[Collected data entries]
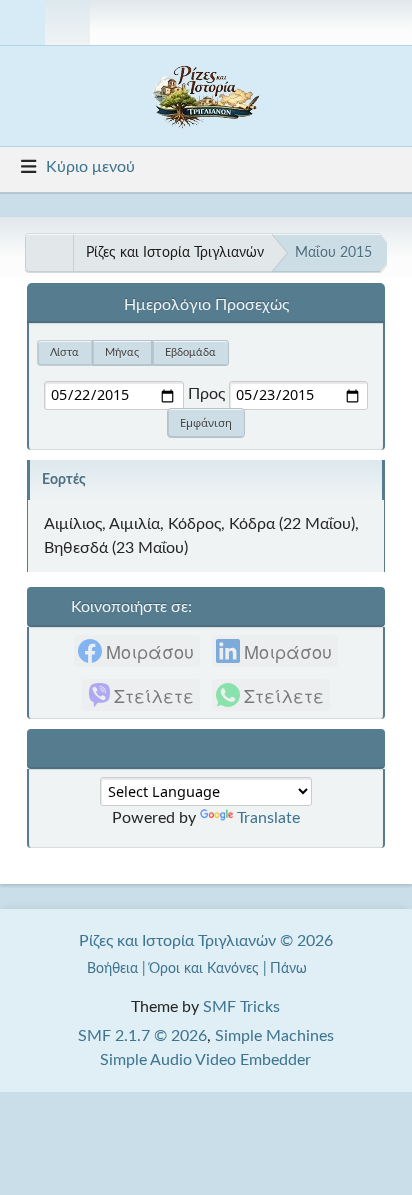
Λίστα (64, 352)
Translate (268, 818)
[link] (137, 651)
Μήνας (122, 352)
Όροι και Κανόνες (204, 968)
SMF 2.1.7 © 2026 (142, 1036)
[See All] (49, 253)
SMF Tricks (241, 1007)
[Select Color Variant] (389, 22)
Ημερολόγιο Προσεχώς (206, 305)
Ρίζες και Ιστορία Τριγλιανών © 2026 (206, 941)
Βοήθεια (112, 968)
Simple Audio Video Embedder (205, 1060)
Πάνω (290, 968)
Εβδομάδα (190, 352)
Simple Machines (274, 1036)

WHAT THE EXERCISE ASKS →
Give the data again exactly as it stands, apart from the pictures.

ANSWER TO THE PROBLEM →
Λίστα (64, 352)
Translate (268, 818)
[link] (137, 651)
Μήνας (122, 352)
Όροι και Κανόνες (204, 968)
SMF 2.1.7 © 2026 (142, 1036)
[See All] (49, 253)
SMF Tricks (241, 1007)
[Select Color Variant] (389, 22)
Ημερολόγιο Προσεχώς (206, 305)
Ρίζες και Ιστορία Τριγλιανών © 2026 (206, 941)
Βοήθεια (112, 968)
Simple Audio Video Embedder (205, 1060)
Πάνω (290, 968)
Εβδομάδα (190, 352)
Simple Machines (274, 1036)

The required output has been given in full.